# EXERCISE DIRECTIONS
Could you extend the git mailing-list patch reply below, picking up right after its last line?

# EXTRACT TO READ
From: Erik Faye-Lund <kusmabite@gmail.com>
To: Junio C Hamano <gitster@pobox.com>
Cc: git@vger.kernel.org, ziade.tarek@gmail.com
Subject: Re: [PATCH v3] help: always suggest common-cmds if prefix of cmd
Date: Mon, 29 Nov 2010 12:20:35 +0100 [thread overview]
Message-ID: <AANLkTin34AfYnFY5e9B1cuyckfLXU2=qXFciFaaNGt9f@mail.gmail.com> (raw)
In-Reply-To: <7voc9bpqj2.fsf@alter.siamese.dyndns.org>
Sorry for the late reply, I've been out sick.
On Sat, Nov 27, 2010 at 1:18 AM, Junio C Hamano <gitster@pobox.com> wrote:
> Erik Faye-Lund <kusmabite@gmail.com> writes:
>
>> @@ -320,9 +321,16 @@ const char *help_unknown_cmd(const char *cmd)
>> uniq(&main_cmds);
>>
>> /* This reuses cmdname->len for similarity index */
>> - for (i = 0; i < main_cmds.cnt; ++i)
>> - main_cmds.names[i]->len =
>> + for (i = 0; i < main_cmds.cnt; ++i) {
>> + main_cmds.names[i]->len = 1 +
>> levenshtein(cmd, main_cmds.names[i]->name, 0, 2, 1, 4);
>> + for (n = 0; n < ARRAY_SIZE(common_cmds); ++n) {
>> + if (!strcmp(main_cmds.names[i]->name,
>> + common_cmds[n].name) &&
>> + !prefixcmp(main_cmds.names[i]->name, cmd))

# PROVIDED MATERIAL
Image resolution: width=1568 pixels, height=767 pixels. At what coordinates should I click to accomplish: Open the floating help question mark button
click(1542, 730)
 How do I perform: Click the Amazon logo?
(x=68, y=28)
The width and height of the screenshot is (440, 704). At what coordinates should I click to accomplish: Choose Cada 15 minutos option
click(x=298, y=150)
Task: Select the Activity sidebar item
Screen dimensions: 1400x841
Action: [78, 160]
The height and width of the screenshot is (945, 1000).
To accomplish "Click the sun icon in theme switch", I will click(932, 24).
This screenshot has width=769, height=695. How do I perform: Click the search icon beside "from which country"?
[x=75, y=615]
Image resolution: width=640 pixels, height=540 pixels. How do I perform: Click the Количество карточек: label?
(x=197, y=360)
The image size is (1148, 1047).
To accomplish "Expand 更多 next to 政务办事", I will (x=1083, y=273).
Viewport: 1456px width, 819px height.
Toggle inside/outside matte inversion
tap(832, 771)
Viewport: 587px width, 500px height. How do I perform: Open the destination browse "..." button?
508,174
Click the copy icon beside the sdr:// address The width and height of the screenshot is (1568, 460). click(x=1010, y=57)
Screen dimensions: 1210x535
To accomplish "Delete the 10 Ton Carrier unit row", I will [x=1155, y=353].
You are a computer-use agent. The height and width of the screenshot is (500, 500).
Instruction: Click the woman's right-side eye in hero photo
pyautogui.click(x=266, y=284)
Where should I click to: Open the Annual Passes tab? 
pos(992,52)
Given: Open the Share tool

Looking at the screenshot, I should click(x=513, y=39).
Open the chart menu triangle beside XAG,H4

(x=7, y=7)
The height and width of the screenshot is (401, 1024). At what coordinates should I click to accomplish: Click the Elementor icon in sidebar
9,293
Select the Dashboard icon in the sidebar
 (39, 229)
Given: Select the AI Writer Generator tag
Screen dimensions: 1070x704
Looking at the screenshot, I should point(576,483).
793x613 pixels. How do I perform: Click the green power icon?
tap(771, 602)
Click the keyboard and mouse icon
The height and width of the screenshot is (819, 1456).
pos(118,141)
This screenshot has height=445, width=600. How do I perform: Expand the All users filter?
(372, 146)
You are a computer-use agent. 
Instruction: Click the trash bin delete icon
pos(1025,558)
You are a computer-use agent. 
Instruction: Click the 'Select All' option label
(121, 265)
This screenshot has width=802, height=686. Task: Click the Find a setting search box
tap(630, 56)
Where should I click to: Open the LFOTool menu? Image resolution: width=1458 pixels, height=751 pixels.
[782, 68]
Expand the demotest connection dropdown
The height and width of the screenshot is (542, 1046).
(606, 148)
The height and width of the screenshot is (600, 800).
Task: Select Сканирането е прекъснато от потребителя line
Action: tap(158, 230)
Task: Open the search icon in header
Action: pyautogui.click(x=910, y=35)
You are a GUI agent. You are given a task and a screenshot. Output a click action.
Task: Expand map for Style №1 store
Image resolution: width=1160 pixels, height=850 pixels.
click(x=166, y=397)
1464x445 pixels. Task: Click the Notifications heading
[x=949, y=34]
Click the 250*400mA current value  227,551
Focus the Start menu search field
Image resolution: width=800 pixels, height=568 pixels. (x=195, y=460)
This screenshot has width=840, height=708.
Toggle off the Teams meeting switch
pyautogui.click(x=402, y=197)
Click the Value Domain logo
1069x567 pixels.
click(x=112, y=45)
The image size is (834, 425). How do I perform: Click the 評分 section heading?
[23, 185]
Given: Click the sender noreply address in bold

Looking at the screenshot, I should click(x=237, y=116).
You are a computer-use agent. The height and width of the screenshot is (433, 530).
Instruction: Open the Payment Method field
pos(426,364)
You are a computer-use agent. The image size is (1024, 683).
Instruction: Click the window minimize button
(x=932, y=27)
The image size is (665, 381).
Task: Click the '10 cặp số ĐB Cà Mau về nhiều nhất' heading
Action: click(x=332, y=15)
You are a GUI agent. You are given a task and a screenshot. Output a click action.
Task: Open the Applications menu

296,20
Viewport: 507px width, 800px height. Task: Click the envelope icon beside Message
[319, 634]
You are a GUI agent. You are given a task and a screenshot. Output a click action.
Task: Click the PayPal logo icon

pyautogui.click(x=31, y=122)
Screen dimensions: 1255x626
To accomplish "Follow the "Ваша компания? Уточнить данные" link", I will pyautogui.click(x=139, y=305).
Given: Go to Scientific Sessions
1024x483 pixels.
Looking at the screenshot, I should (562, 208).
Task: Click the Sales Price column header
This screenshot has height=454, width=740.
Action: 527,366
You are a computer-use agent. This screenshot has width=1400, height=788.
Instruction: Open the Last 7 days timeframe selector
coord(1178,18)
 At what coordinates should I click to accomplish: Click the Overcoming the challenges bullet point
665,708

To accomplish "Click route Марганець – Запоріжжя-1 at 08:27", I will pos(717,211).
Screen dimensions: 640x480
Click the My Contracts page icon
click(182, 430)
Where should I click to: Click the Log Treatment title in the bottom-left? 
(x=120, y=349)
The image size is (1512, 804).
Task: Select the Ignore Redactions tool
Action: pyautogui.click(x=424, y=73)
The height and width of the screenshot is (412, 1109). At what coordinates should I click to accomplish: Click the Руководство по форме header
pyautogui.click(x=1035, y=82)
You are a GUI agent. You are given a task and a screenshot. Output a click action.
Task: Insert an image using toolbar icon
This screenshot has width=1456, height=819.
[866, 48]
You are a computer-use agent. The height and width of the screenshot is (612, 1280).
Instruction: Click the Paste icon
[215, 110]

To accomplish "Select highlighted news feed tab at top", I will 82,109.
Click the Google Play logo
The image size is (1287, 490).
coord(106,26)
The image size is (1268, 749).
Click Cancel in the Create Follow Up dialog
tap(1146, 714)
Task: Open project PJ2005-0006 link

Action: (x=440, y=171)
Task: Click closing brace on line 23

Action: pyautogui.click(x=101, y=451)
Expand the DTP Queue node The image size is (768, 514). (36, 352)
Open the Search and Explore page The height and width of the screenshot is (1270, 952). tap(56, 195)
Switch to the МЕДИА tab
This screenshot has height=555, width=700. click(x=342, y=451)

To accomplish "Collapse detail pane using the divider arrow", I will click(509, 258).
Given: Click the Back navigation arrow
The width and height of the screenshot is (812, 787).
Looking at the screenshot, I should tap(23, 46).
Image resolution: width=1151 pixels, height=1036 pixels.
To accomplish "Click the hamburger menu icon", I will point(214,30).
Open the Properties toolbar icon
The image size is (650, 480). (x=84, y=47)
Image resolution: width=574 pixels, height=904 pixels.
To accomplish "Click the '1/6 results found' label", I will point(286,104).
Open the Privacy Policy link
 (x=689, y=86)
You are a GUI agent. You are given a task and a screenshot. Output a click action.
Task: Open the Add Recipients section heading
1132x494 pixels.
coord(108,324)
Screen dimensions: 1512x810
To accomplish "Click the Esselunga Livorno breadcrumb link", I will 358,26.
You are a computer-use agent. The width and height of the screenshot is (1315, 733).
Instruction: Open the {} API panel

# RESPONSE TO THE EXERCISE
>> + main_cmds.names[i]->len = 0;
>> + }
>> + }
>
> This is an error codepath so performance would not matter much, but this
> is doing it in an unnecessarily slow way, no? At this point, both arrays
> are sorted the same way, so we should be able to walk common_cmds[]
> alongside the main_cmds.names[] (see below).
>
I like it, thanks!
>> + if (n < main_cmds.cnt) {
>> + best_similarity = main_cmds.names[n++]->len;
>> + while (n < main_cmds.cnt &&
>> + best_similarity == main_cmds.names[n]->len)
>> + ++n;
>> + } else
>> + best_similarity = 0;
>
> Think about what does this case _means_... The end user input was so
> ambiguous that it prefix matched all the common commands! Is it really
> similar enough?
>
> Note that most of the time main_cmds[] has more than what common_cmds[]
> has, and because prefix match is done only against common_cmds[],
> "everything is a prefix-match" never happens. You might want to mark it
> as a BUG(), but someday we may change the rules to give 0 to non common
> commands with prefix match under some condition, so thinking these rare
> corner cases through would defend ourselves from future gotchas.
>
> How about doing it this way instead? Isn't it more readable?
>
Yes, this is better. But:
> diff --git a/help.c b/help.c
> index 7f4928e..7654f1b 100644
> --- a/help.c
> +++ b/help.c
> @@ -3,6 +3,7 @@
> #include "exec_cmd.h"
> #include "levenshtein.h"
> #include "help.h"
> +#include "common-cmds.h"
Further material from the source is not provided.